1. A soft material heat conducting silicone gel, comprising a heat dissipation layer (1), characterized in that: An insulating layer (2) is glued to the upper side of the heat dissipation layer (1), and an anti-compression layer (3) is glued to the upper layer of the insulating layer (2).

2. The soft thermally conductive silicone material according to claim 1, characterized in that, A flame-retardant layer (4) is connected to the upper side of the pressure-resistant layer (3), a soft silicone layer (5) is provided on the upper side of the flame-retardant layer (4), and an adhesive layer (6) is provided on the upper side of the soft silicone layer (5).

3. The soft thermally conductive silicone material according to claim 1, characterized in that, The heat dissipation layer (1) is a dispersed graphene structure layer.

4. The soft thermally conductive silicone according to claim 1, characterized in that, The insulating layer (2) is composed of a boron carbide structure.

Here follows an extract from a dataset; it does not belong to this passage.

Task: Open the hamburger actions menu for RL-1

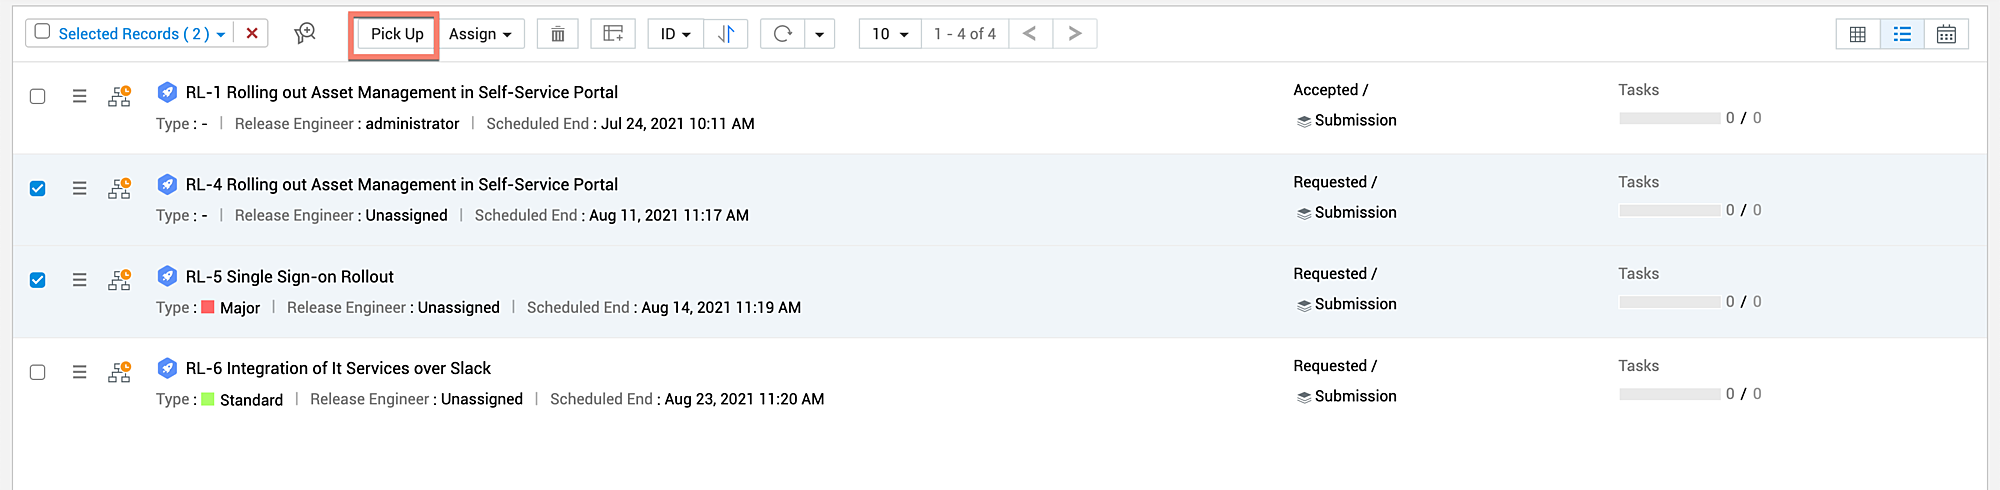Action: 80,96
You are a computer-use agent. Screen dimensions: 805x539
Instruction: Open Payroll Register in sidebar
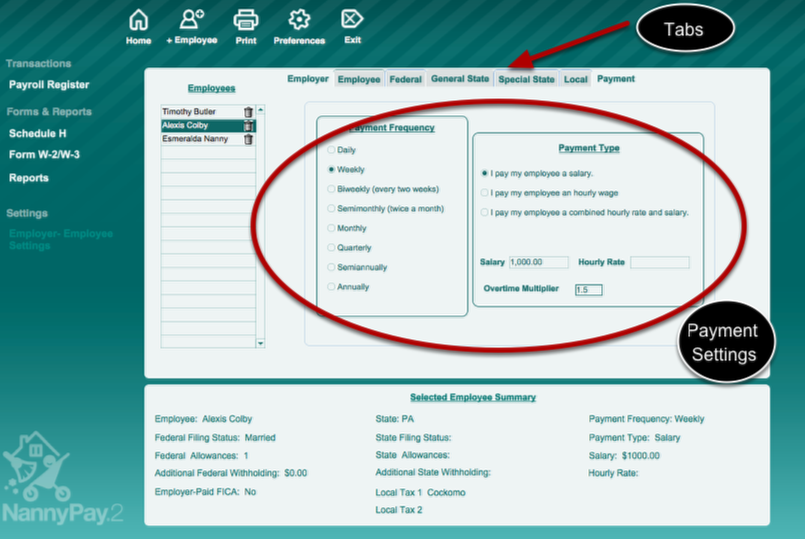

5. The soft thermally conductive silicone material according to claim 1, characterized in that, The compressive layer (3) is composed of fine glass fibers and alkali-free glass fibers are added as a support.

6. The soft thermally conductive silicone material according to claim 2, characterized in that, The flame-retardant layer (4) is composed of a silicon dioxide structure.

7. The soft thermally conductive silicone material according to claim 2, characterized in that, The surface of the adhesive layer (6) is coated with pressure-sensitive adhesive.